Dijelaskan, masih tersisanya pembebasan lahan itu, tidak terlalu mengkhawatirkan. Pasalnya, lahan sekitar 5 persen itu berupa Tanah Kas Desa (TKD). “Tanah milik warga, termasuk wakaf dan waris berhasil dibebaskan semua. Untuk TKD kami sudah ajukan ke bupati,” imbuhnya.
Agus juga menambahkan, untuk pembebasan TKD itu sejatinya segera rampung. Sebab hanya tinggal mendapatkan rekomendasi dari Pemerintah Kabupaten (Pemkab) Pasuruan dan Probolinggo. Karena rekomendasi itulah yang akan dilampirkan dan dibawa pihaknya ke Pemprov Jawa Timur.
“Kemungkinan bulan ini rekomendasinya sudah rampung. Setelah itu kami minta bantuan Gubernur Jatim untuk membebaskan lahan TKD ini. Saya yakin, semuanya akan terlaksana dan berjalan lancar. Semua pembayaran pembebasan lahan di Probolinggo sudah bisa diselesaikan semua, pada Jumat depan,” ucapnya.

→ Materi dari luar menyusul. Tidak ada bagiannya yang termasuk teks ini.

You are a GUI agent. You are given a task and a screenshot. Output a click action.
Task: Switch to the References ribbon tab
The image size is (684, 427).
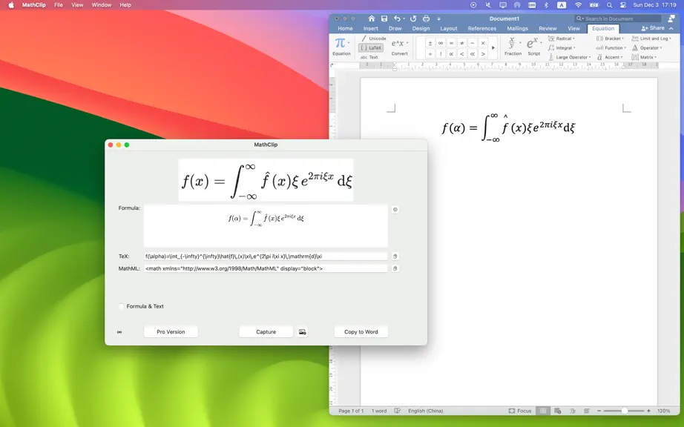tap(482, 28)
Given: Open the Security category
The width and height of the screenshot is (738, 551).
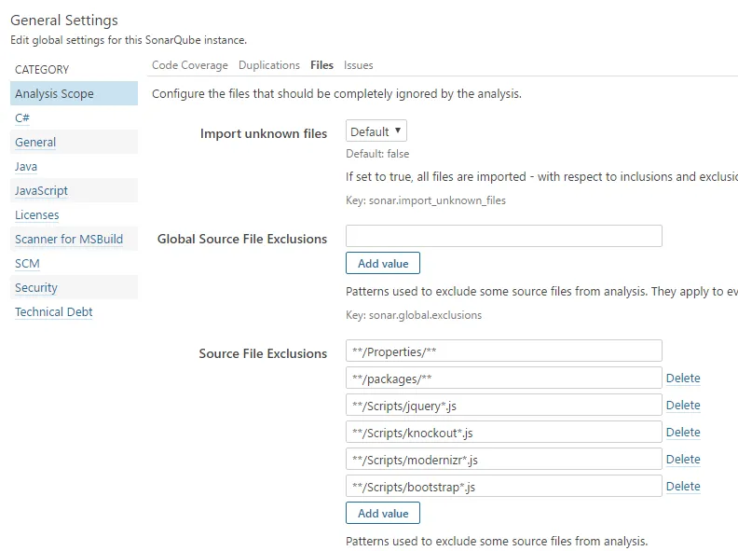Looking at the screenshot, I should [36, 288].
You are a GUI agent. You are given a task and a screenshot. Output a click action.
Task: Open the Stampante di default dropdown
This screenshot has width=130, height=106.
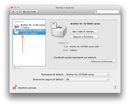tap(87, 75)
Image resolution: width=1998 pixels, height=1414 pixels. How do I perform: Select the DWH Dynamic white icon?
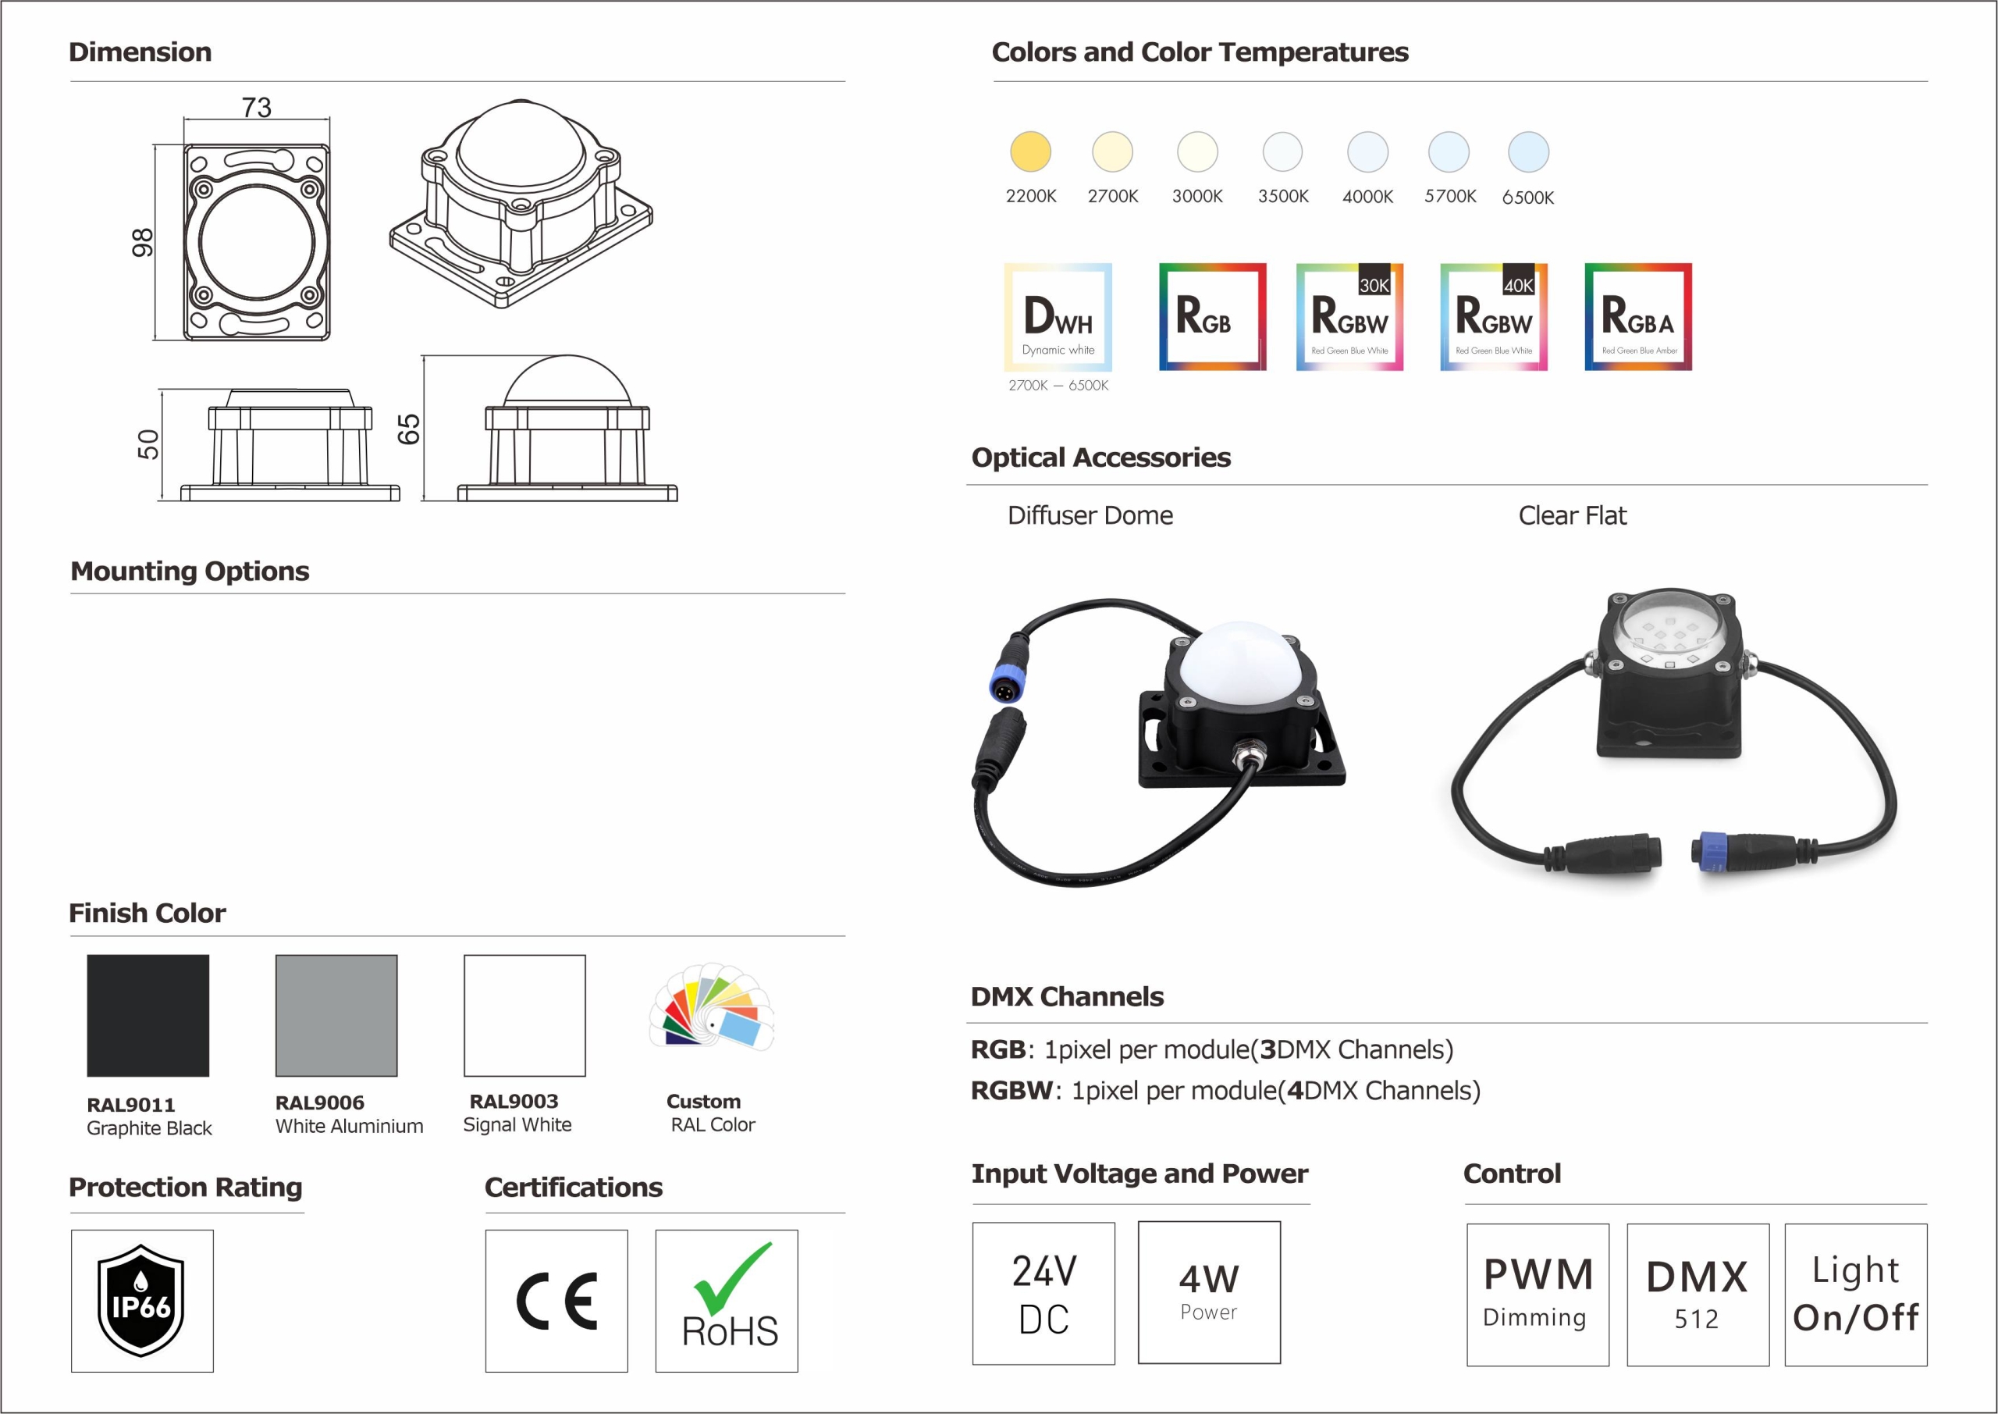click(1058, 317)
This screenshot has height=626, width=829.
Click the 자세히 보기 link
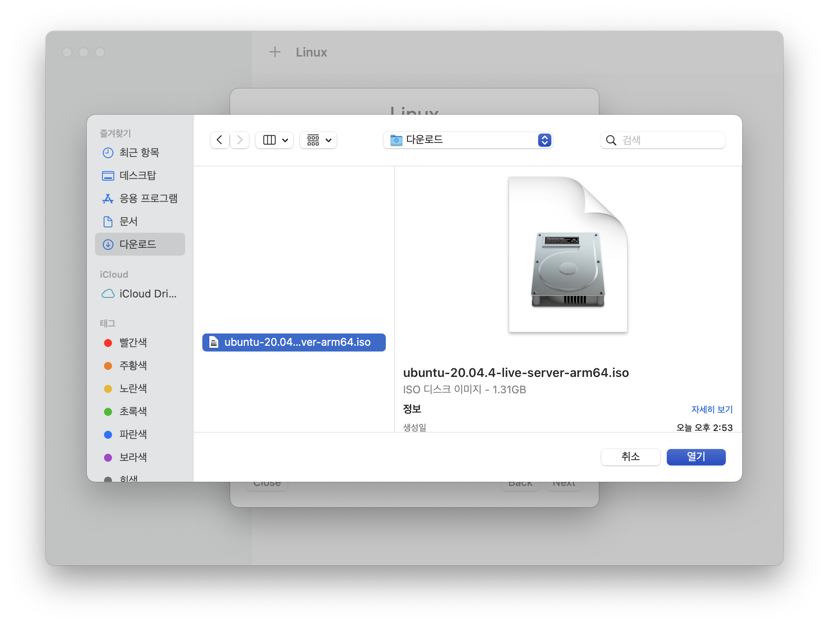(711, 409)
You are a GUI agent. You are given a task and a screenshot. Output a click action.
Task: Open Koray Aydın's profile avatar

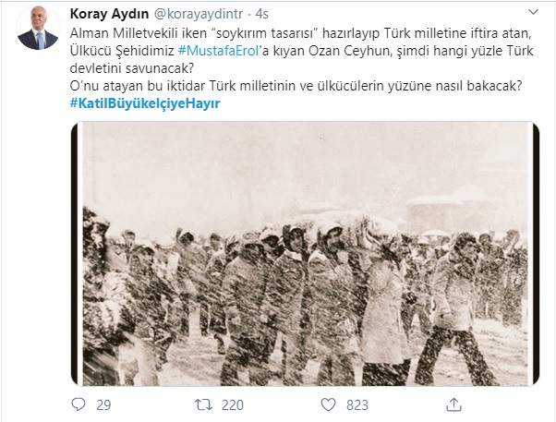(38, 28)

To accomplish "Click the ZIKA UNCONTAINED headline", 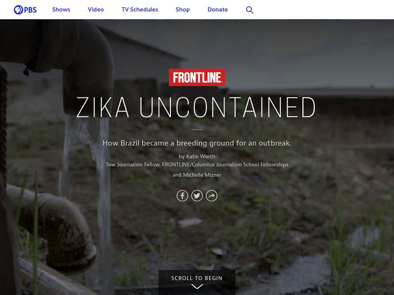I will (196, 107).
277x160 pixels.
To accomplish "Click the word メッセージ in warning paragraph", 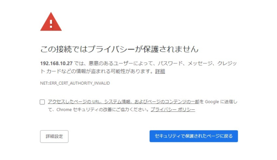I will tap(200, 63).
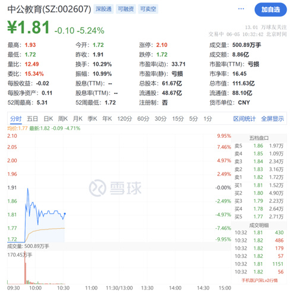Add stock via 加自选 button
The image size is (297, 293).
(270, 10)
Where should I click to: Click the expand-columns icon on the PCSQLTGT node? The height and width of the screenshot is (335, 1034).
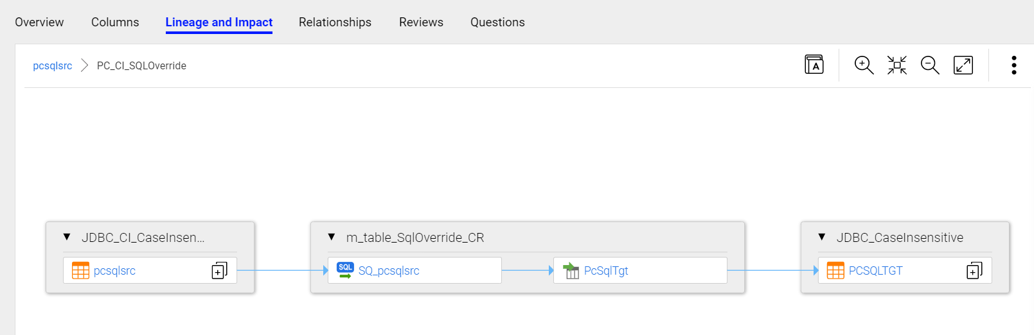pyautogui.click(x=974, y=270)
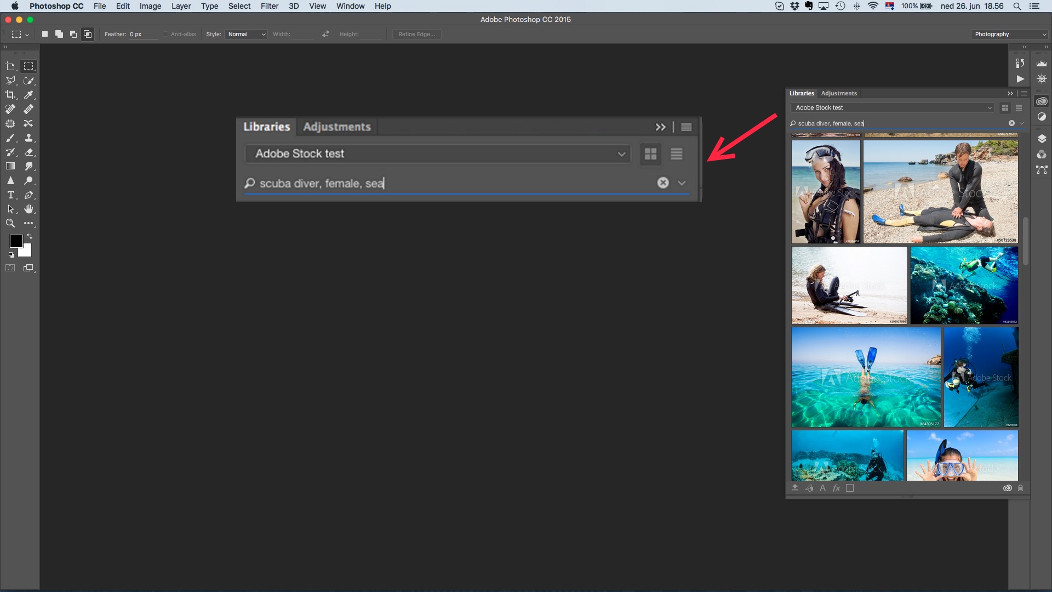Expand the Style Normal dropdown

click(x=245, y=34)
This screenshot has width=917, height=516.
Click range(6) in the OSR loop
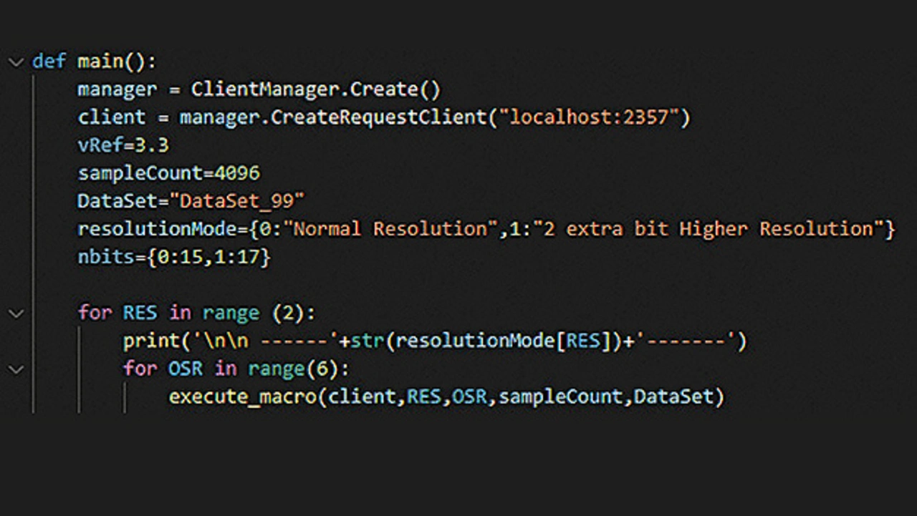pos(297,369)
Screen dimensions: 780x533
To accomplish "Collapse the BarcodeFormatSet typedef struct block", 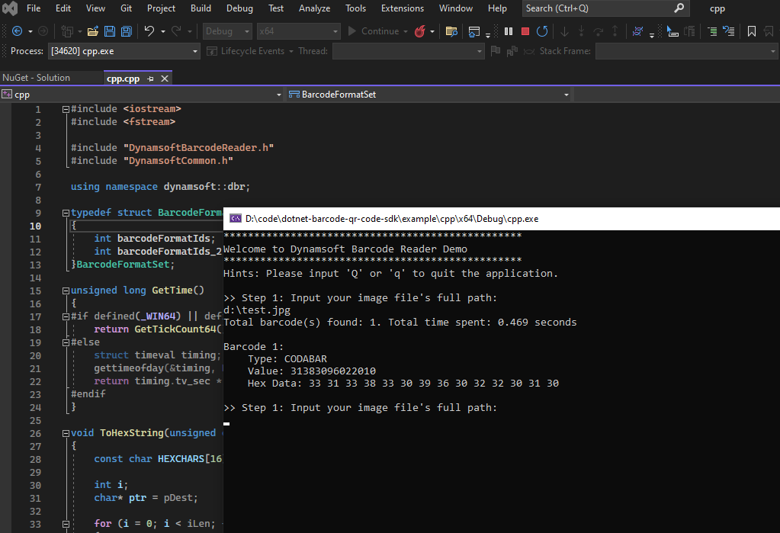I will [x=66, y=213].
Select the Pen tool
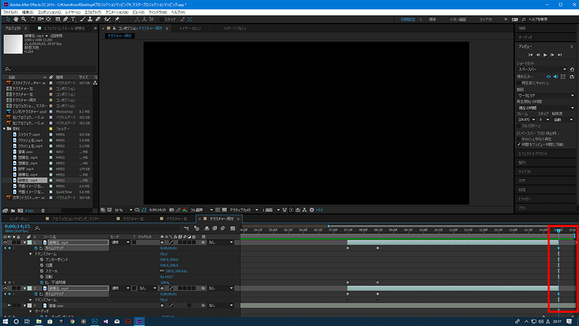Image resolution: width=579 pixels, height=326 pixels. point(65,19)
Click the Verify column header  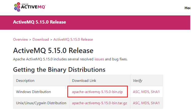point(137,81)
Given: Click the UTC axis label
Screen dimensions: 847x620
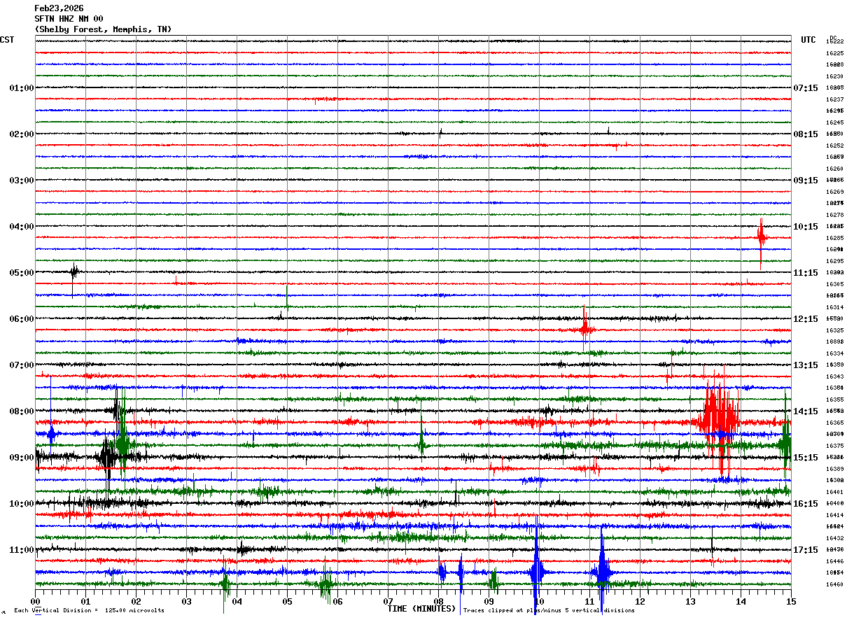Looking at the screenshot, I should (x=809, y=40).
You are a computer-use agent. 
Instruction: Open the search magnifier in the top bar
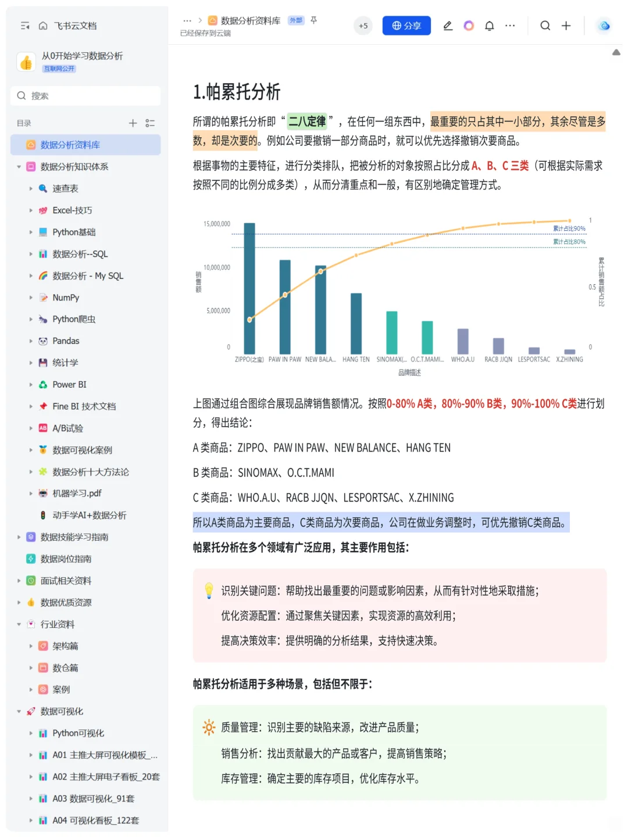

Seperti dikabarkan sebelumnya, pembangunan tol Pas-Pro rencananya akan dikerjakan sepanjang 31,30 Kilometer (Km). Untuk pembangunanya yaitu ada tiga sesi, yakni sesi satu, dua dan tiga. Sesi satu melewati Grati – Nguling sepanjang 8 km. Sedangkan sesi dua, perbatasan Nguling, Pasuruan – Sumberasih, Probolinggo sepanjang 6 Km. Sesi tiga melewati Sumberasih – Leces sepanjang 17,30 km. Tol ini membutuhkan lahan sekitar 271 hektar atau sekitar 3000 bidang tanah. (ajo/sym).